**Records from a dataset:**
....................

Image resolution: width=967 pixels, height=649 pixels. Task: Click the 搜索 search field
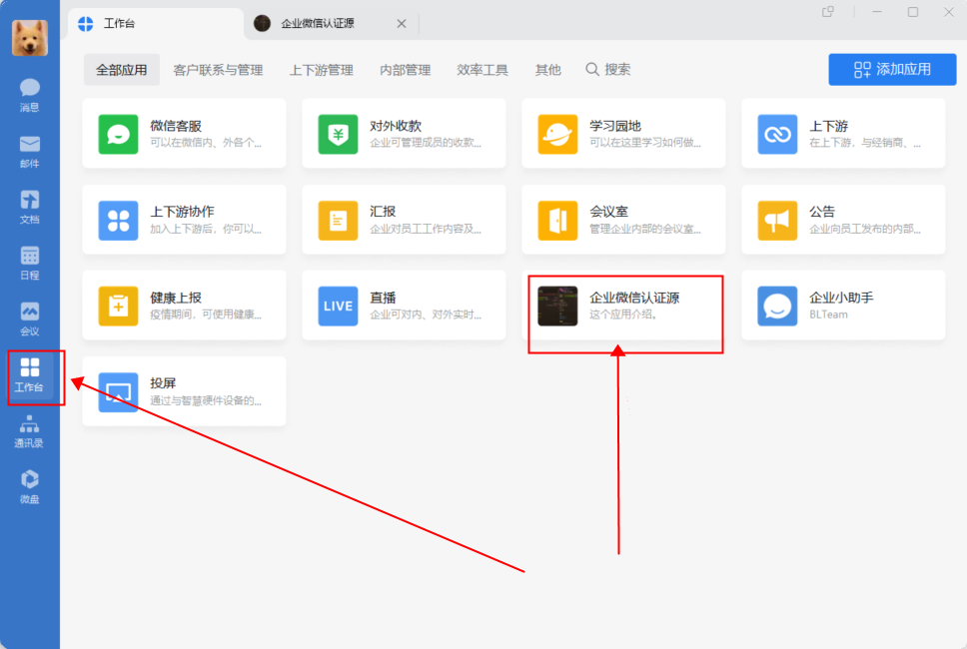608,70
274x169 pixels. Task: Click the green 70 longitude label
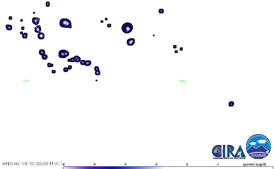(26, 81)
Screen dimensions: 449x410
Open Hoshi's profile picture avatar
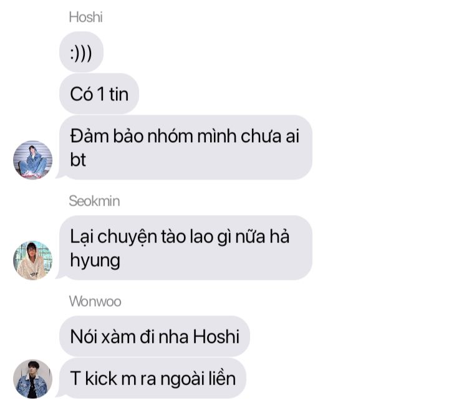point(32,160)
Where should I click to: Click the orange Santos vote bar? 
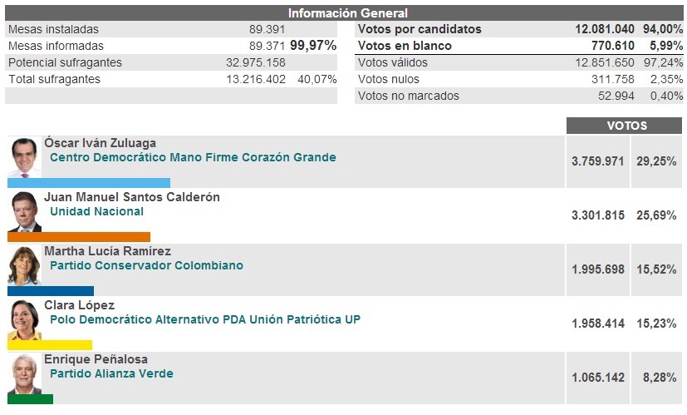tap(78, 237)
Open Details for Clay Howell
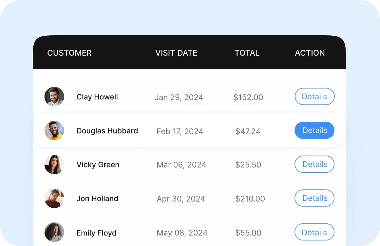 [x=314, y=97]
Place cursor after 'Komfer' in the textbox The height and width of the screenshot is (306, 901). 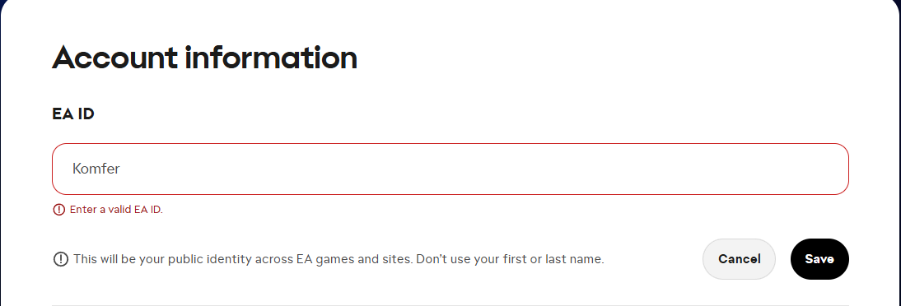click(122, 169)
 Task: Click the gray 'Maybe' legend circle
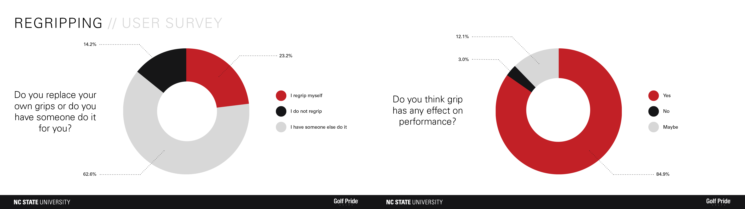click(653, 127)
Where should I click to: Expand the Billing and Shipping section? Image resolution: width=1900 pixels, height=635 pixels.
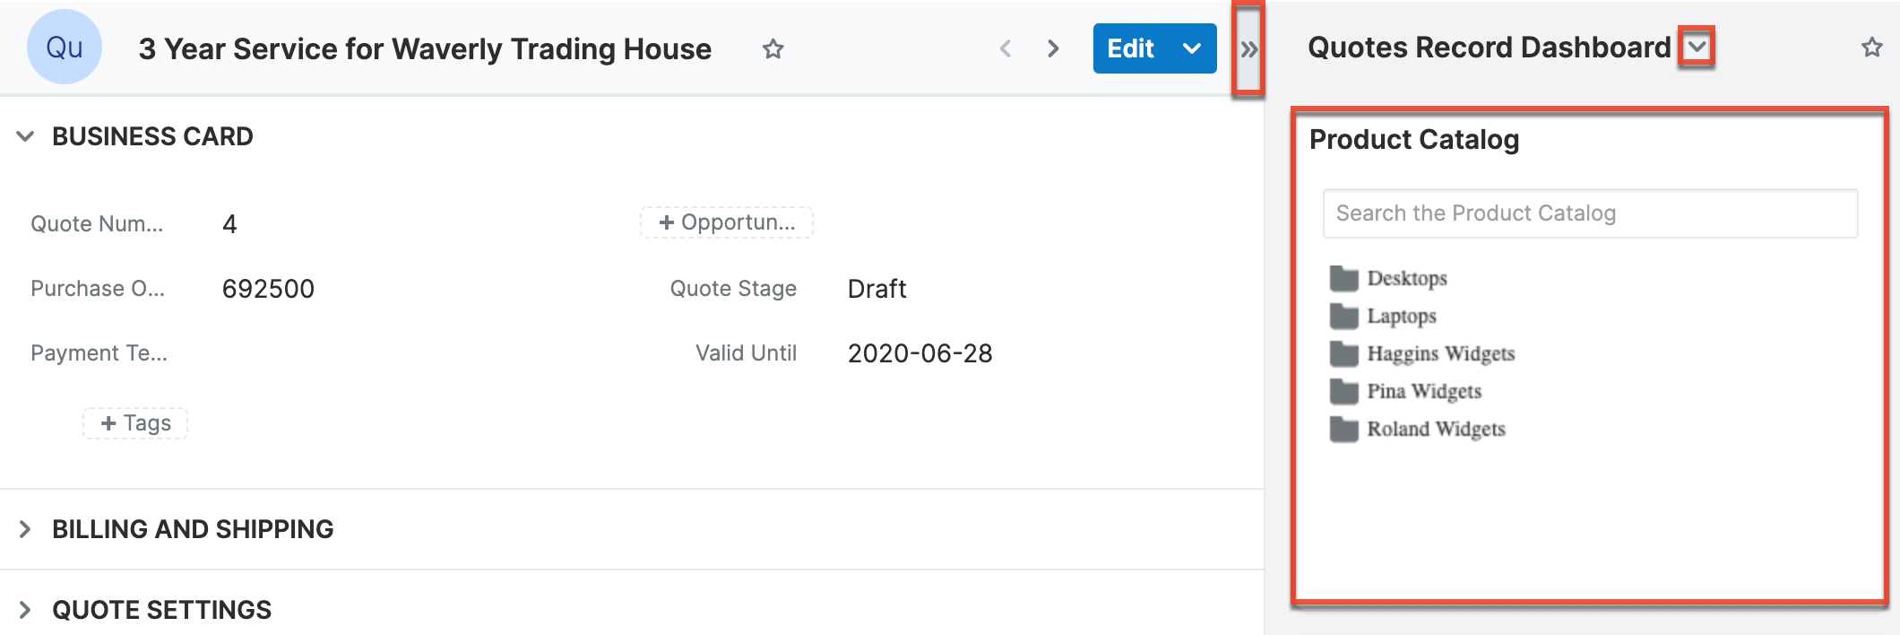click(26, 529)
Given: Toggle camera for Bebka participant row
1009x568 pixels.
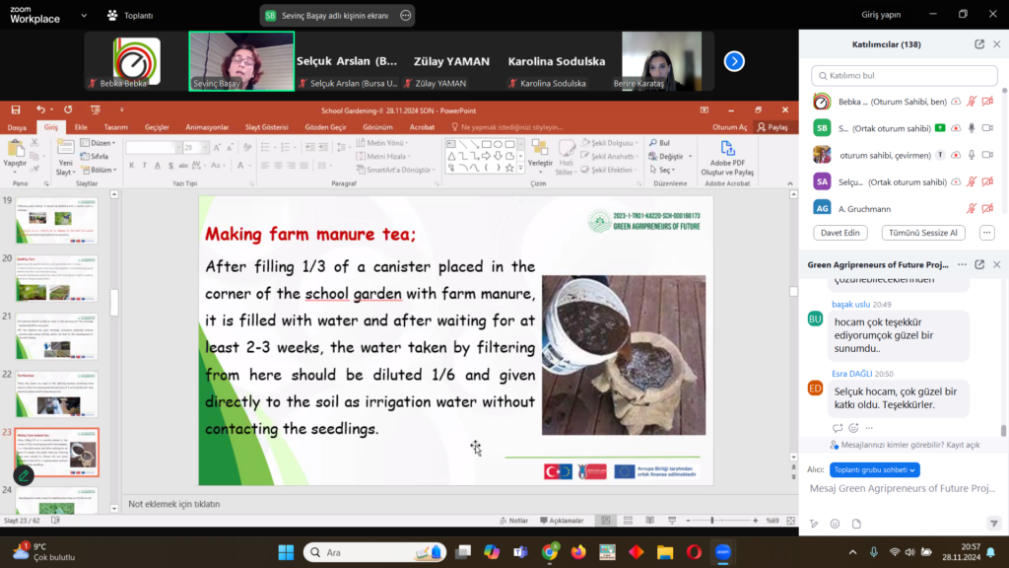Looking at the screenshot, I should pyautogui.click(x=987, y=102).
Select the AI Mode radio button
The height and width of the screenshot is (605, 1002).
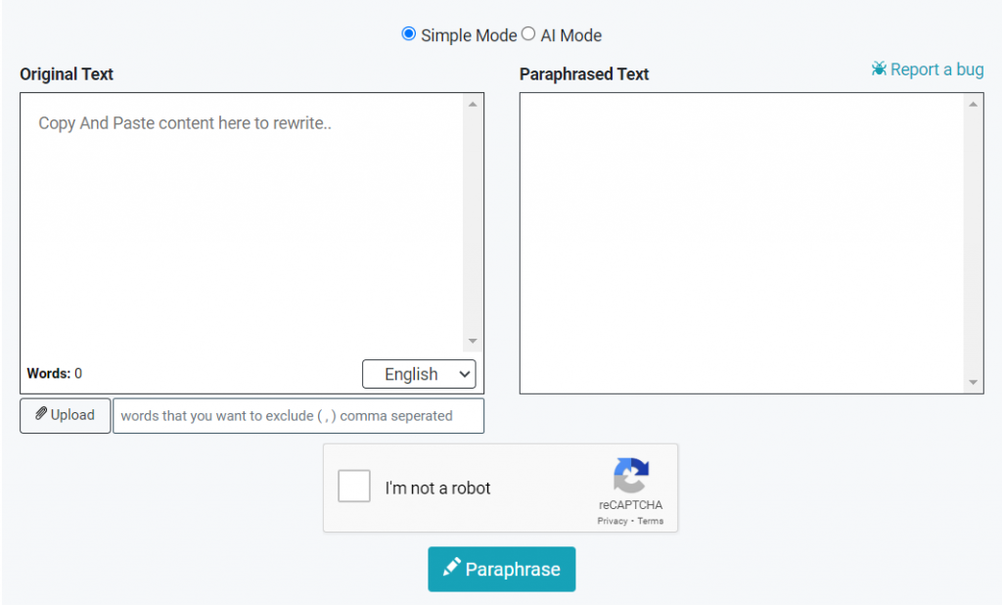[x=528, y=34]
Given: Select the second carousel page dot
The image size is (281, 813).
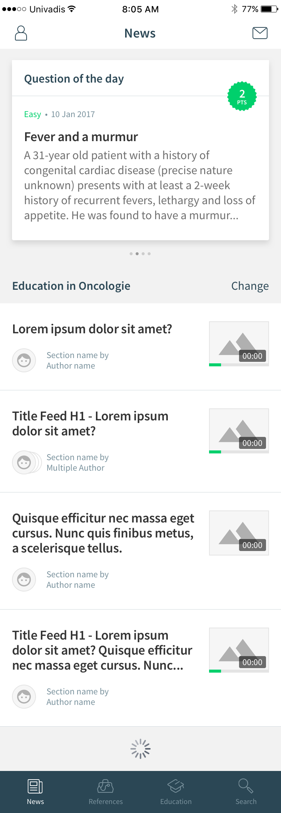Looking at the screenshot, I should [x=137, y=254].
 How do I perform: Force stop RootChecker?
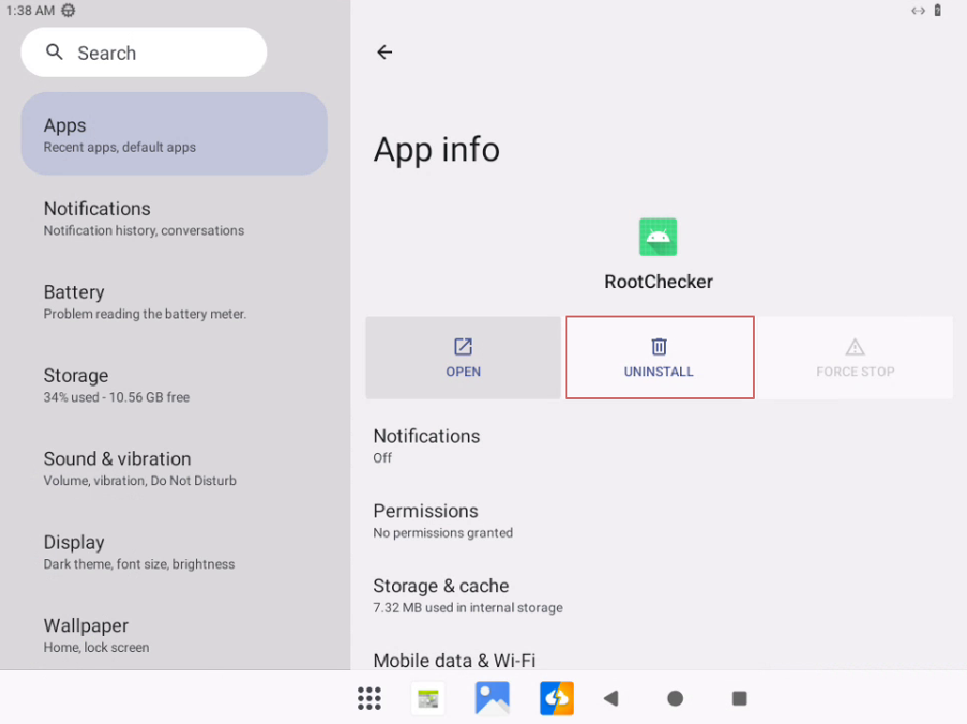(854, 357)
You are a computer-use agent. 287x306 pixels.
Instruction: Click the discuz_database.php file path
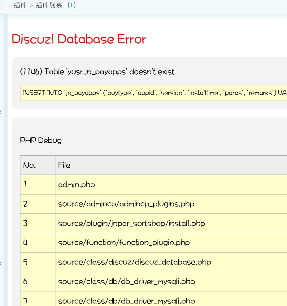[x=134, y=262]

....................

**Instructions to follow:**
From the line that contains "The image size is (281, 813)." to the final line of the entries, reproduce every line exactly, both ends included. Leave out all pictures.

**Exercise response:**
The image size is (281, 813).
Looking at the screenshot, I should [x=137, y=254].
 How do I perform: Force stop RootChecker?
(854, 357)
You are a computer-use agent. 287x306 pixels.
Instruction: Click the discuz_database.php file path
[x=134, y=262]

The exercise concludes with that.